Governments have squandered the surge in public trust they saw early in the Covid-19 pandemic, imperilling their chances of persuading their populations to get vaccinated, according to a 28-country survey showing that scepticism of official guidance is growing around the world.

Governments from Canada to South Korea enjoyed a spike in public trust between last January and May, the 33,000-person Edelman Trust Barometer found, but most of this has since evaporated as the health and economic crises caused by the coronavirus worsened.

Businesses, non-governmental organisations and media outlets have also lost public confidence in most big markets, with China showing the steepest falls.

In 20 of the 28 countries Edelman surveyed, including the US, Germany and the UK, fewer than 70 per cent of respondents said they planned to get the Covid-19 vaccine within a year of it becoming available.

The challenge facing world leaders has been exacerbated by trust in all sources of information, from social media to news outlets, scraping new lows. Almost 60 per cent of respondents said they thought most news organisations were more concerned with supporting an ideology than with informing the public.

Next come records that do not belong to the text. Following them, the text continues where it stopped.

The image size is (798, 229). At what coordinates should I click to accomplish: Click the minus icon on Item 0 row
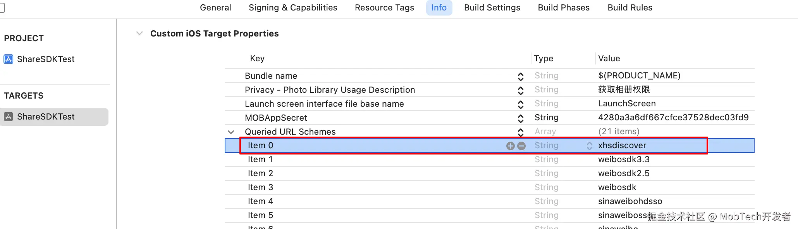click(x=521, y=146)
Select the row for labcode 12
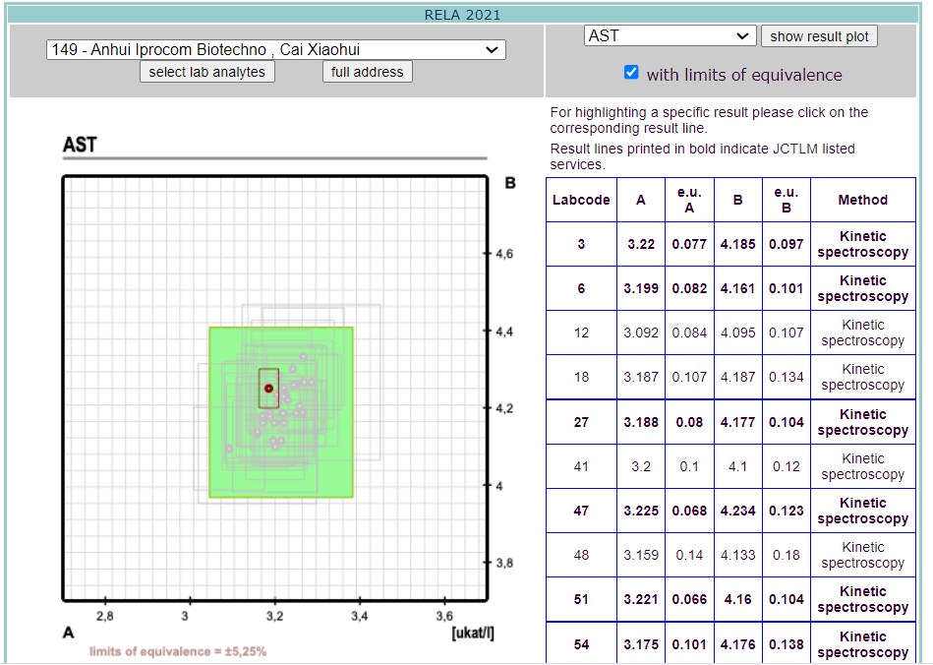Screen dimensions: 933x665 click(581, 333)
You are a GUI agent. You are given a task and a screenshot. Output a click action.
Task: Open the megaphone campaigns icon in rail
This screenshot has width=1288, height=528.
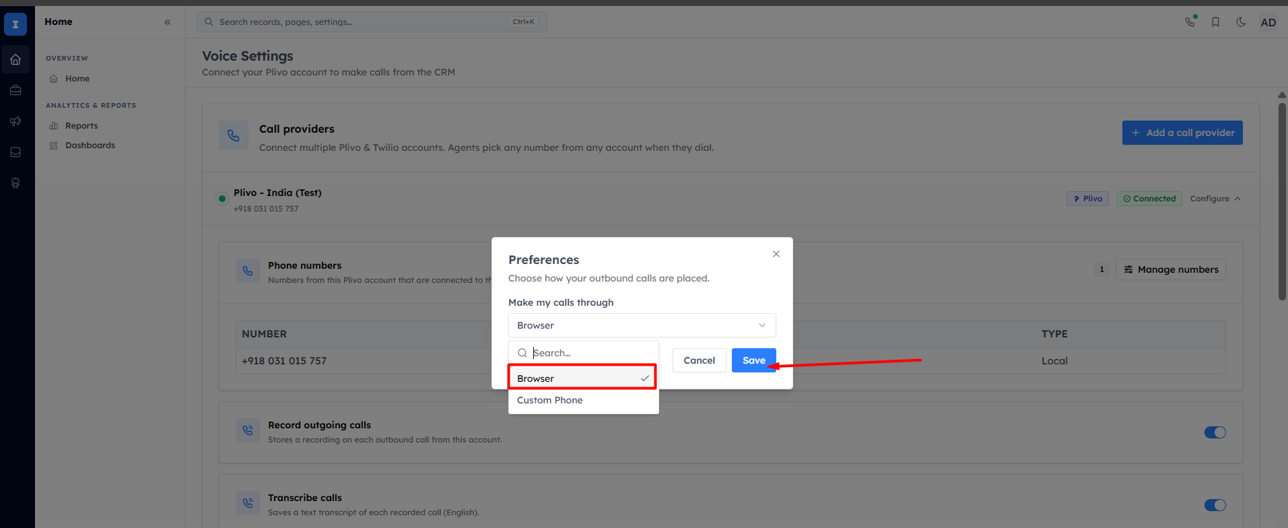15,121
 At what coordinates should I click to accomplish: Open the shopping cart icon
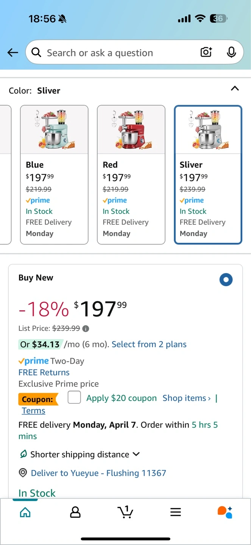125,512
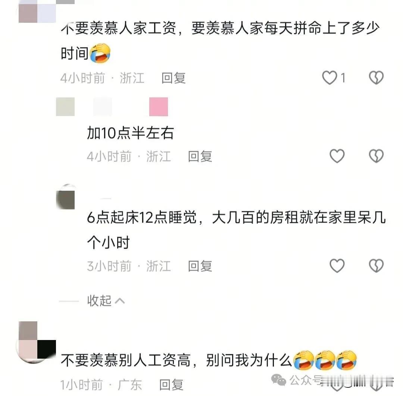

Richard Edelman, chief executive of the public relations firm that has conducted the survey for over 20 years, said it showed double-digit gaps in trust between the most informed citizens and the wider population in 21 of the 28 countries surveyed.

“This is the era of information bankruptcy,,” he told the Financial Times, speaking of the plunging trust in media and scientific authorities. “Business is focused on the pandemic and missing the ‘infodemic’ part,” he warned.

Governments have lost their initial pandemic confidence surge

Those polled were more likely to believe information from their employer than from their government or any media source. And although 73 per cent of respondents expressed trust in scientists — compared to 48 per cent for chief executives, 45 per cent for journalists and 41 per cent for government leaders — this figure had dropped by 7 percentage points from a year ago.

The findings suggested that companies had a mandate to educate employees on different vaccine options, Mr Edelman said, but he warned that efforts to mandate vaccinations in workplaces would prompt a backlash.

The past year has also seen a further erosion of trust in brands based in some of the largest global markets.

When asked how much they trusted global companies headquartered in specific countries, just 48 per cent said they trusted US companies to do what is right and 56 per cent said the same of UK companies — down 3 points and 5 points respectively since a year earlier. Almost two-thirds of respondents expressed trust in German companies but only a third said the same of businesses based in China.

Edelman’s post-election poll of 1,500 Americans in mid-December found that trust in US institutions had fallen further since November, driven by double-digit declines in Republicans’ levels of trust in government, the media and NGOs.

The survey underscored the ever starker differences between the two parties’ supporters, with 61 per cent of Joe Biden voters expressing trust in journalists, compared with just 21 per cent of Donald Trump’s supporters. While 75 per cent of Democrats trust national health authorities, only 40 per cent of Republicans say the same.